TASK TO COMPLETE => From the first line to the last, output the entries exactly.

SUPPLIED INFORMATION =>

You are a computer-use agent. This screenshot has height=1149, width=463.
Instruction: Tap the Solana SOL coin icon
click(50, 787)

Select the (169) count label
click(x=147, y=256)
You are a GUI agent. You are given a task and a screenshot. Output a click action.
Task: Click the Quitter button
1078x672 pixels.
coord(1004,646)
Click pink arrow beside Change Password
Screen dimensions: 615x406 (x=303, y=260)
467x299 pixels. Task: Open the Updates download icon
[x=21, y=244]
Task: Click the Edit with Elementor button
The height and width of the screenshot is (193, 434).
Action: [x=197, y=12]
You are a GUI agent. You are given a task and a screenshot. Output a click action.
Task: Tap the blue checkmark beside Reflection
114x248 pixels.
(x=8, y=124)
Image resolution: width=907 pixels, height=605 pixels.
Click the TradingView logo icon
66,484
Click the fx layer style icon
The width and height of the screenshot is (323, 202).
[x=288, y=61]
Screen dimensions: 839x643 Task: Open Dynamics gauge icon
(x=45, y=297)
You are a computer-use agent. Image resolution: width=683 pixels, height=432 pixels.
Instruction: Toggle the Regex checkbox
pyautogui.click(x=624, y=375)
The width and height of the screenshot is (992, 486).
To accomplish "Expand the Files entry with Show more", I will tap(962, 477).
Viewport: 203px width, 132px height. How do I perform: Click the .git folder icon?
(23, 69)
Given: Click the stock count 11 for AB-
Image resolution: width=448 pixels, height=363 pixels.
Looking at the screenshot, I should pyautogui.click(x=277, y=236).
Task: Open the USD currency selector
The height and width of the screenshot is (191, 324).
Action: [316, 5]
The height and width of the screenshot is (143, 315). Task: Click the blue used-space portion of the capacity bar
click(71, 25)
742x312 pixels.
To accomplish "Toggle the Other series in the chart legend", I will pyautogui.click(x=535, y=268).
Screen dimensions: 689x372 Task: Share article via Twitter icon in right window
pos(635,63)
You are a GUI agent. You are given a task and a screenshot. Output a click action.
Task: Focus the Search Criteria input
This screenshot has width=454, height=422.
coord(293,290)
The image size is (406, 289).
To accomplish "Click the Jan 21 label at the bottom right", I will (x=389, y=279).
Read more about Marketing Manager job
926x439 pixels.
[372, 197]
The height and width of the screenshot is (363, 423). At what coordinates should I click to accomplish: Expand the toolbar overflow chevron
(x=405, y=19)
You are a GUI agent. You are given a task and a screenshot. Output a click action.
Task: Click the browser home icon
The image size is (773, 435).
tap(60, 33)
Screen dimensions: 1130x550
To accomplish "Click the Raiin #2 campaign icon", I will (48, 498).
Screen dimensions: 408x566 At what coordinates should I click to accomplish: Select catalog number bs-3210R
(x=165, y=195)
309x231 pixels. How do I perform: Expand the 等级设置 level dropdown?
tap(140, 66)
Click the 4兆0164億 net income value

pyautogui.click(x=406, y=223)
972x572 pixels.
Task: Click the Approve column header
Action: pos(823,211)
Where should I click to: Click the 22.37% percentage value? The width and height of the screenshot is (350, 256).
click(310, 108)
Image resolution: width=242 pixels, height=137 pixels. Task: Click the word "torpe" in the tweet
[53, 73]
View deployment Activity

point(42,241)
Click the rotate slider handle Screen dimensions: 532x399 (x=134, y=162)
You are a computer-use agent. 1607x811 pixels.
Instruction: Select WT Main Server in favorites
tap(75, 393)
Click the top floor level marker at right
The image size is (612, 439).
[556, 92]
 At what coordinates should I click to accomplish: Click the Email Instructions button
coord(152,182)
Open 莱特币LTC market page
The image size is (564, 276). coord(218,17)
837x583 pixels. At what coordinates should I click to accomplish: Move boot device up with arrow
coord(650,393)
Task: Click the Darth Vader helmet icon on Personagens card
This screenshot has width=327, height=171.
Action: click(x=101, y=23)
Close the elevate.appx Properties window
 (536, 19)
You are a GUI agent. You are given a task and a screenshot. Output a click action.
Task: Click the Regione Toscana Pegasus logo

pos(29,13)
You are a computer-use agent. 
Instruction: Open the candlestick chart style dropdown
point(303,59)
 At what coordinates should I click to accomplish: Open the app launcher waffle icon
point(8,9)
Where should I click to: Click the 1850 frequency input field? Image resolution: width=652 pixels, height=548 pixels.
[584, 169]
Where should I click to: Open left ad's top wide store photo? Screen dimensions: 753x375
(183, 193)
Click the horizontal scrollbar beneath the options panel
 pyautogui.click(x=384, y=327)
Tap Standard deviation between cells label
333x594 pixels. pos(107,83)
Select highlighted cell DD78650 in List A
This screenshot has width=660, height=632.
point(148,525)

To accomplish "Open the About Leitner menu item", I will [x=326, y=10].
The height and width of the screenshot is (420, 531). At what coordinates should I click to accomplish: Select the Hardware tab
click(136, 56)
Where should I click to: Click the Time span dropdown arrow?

RESULT BELOW =>
You are a computer-use agent. This screenshot has height=1149, width=463.
Instruction: Tap the Solana SOL coin icon
click(50, 787)

Select the (169) count label
click(x=147, y=256)
You are a GUI agent. You are given a task and a screenshot. Output a click action.
Task: Click the Quitter button
1078x672 pixels.
coord(1004,646)
Click pink arrow beside Change Password
Screen dimensions: 615x406 (x=303, y=260)
467x299 pixels. Task: Open the Updates download icon
[x=21, y=244]
Task: Click the Edit with Elementor button
The height and width of the screenshot is (193, 434).
Action: [x=197, y=12]
You are a GUI agent. You are given a task and a screenshot. Output a click action.
Task: Tap the blue checkmark beside Reflection
114x248 pixels.
(x=8, y=124)
Image resolution: width=907 pixels, height=605 pixels.
Click the TradingView logo icon
66,484
Click the fx layer style icon
The width and height of the screenshot is (323, 202).
[x=288, y=61]
Screen dimensions: 839x643 Task: Open Dynamics gauge icon
(x=45, y=297)
You are a computer-use agent. Image resolution: width=683 pixels, height=432 pixels.
Instruction: Toggle the Regex checkbox
pyautogui.click(x=624, y=375)
The width and height of the screenshot is (992, 486).
To accomplish "Expand the Files entry with Show more", I will tap(962, 477).
Viewport: 203px width, 132px height. How do I perform: Click the .git folder icon?
(23, 69)
Given: Click the stock count 11 for AB-
Image resolution: width=448 pixels, height=363 pixels.
Looking at the screenshot, I should pyautogui.click(x=277, y=236).
Task: Open the USD currency selector
The height and width of the screenshot is (191, 324).
Action: [316, 5]
The height and width of the screenshot is (143, 315). Task: Click the blue used-space portion of the capacity bar
click(71, 25)
742x312 pixels.
To accomplish "Toggle the Other series in the chart legend", I will pyautogui.click(x=535, y=268).
Screen dimensions: 689x372 Task: Share article via Twitter icon in right window
pos(635,63)
You are a GUI agent. You are given a task and a screenshot. Output a click action.
Task: Focus the Search Criteria input
This screenshot has width=454, height=422.
coord(293,290)
The image size is (406, 289).
To accomplish "Click the Jan 21 label at the bottom right", I will (x=389, y=279).
Read more about Marketing Manager job
926x439 pixels.
[372, 197]
The height and width of the screenshot is (363, 423). At what coordinates should I click to accomplish: Expand the toolbar overflow chevron
(x=405, y=19)
You are a GUI agent. You are given a task and a screenshot. Output a click action.
Task: Click the browser home icon
The image size is (773, 435).
tap(60, 33)
Screen dimensions: 1130x550
To accomplish "Click the Raiin #2 campaign icon", I will (48, 498).
Screen dimensions: 408x566 At what coordinates should I click to accomplish: Select catalog number bs-3210R
(x=165, y=195)
309x231 pixels. How do I perform: Expand the 等级设置 level dropdown?
tap(140, 66)
Click the 4兆0164億 net income value

pyautogui.click(x=406, y=223)
972x572 pixels.
Task: Click the Approve column header
Action: pos(823,211)
Where should I click to: Click the 22.37% percentage value? The width and height of the screenshot is (350, 256).
click(310, 108)
Image resolution: width=242 pixels, height=137 pixels. Task: Click the word "torpe" in the tweet
[53, 73]
View deployment Activity

point(42,241)
Click the rotate slider handle Screen dimensions: 532x399 (x=134, y=162)
You are a computer-use agent. 1607x811 pixels.
Instruction: Select WT Main Server in favorites
tap(75, 393)
Click the top floor level marker at right
The image size is (612, 439).
[556, 92]
 At what coordinates should I click to accomplish: Click the Email Instructions button
coord(152,182)
Open 莱特币LTC market page
The image size is (564, 276). coord(218,17)
837x583 pixels. At what coordinates should I click to accomplish: Move boot device up with arrow
coord(650,393)
Task: Click the Darth Vader helmet icon on Personagens card
This screenshot has width=327, height=171.
Action: click(x=101, y=23)
Close the elevate.appx Properties window
 (536, 19)
You are a GUI agent. You are given a task and a screenshot. Output a click action.
Task: Click the Regione Toscana Pegasus logo

pos(29,13)
You are a computer-use agent. 
Instruction: Open the candlestick chart style dropdown
point(303,59)
 At what coordinates should I click to accomplish: Open the app launcher waffle icon
point(8,9)
Where should I click to: Click the 1850 frequency input field? Image resolution: width=652 pixels, height=548 pixels.
[584, 169]
Where should I click to: Open left ad's top wide store photo? Screen dimensions: 753x375
(183, 193)
Click the horizontal scrollbar beneath the options panel
 pyautogui.click(x=384, y=327)
Tap Standard deviation between cells label
333x594 pixels. pos(107,83)
Select highlighted cell DD78650 in List A
This screenshot has width=660, height=632.
point(148,525)

To accomplish "Open the About Leitner menu item", I will [x=326, y=10].
The height and width of the screenshot is (420, 531). At what coordinates should I click to accomplish: Select the Hardware tab
click(136, 56)
Where should I click to: Click the Time span dropdown arrow?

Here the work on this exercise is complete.